About this task>
Please transcribe every record below exactly as written.

Source material>
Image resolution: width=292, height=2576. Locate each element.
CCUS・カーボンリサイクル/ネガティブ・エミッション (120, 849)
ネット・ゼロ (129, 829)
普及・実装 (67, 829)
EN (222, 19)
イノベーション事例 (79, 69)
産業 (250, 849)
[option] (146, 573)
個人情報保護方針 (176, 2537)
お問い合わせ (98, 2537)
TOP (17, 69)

Task response>
Image resolution: width=292, height=2576. Locate each element.
CCUS・カーボンリサイクル/ネガティブ・エミッション (120, 849)
ネット・ゼロ (129, 829)
普及・実装 (67, 829)
EN (222, 19)
イノベーション事例 (79, 69)
産業 (250, 849)
[option] (146, 573)
個人情報保護方針 (176, 2537)
お問い合わせ (98, 2537)
TOP (17, 69)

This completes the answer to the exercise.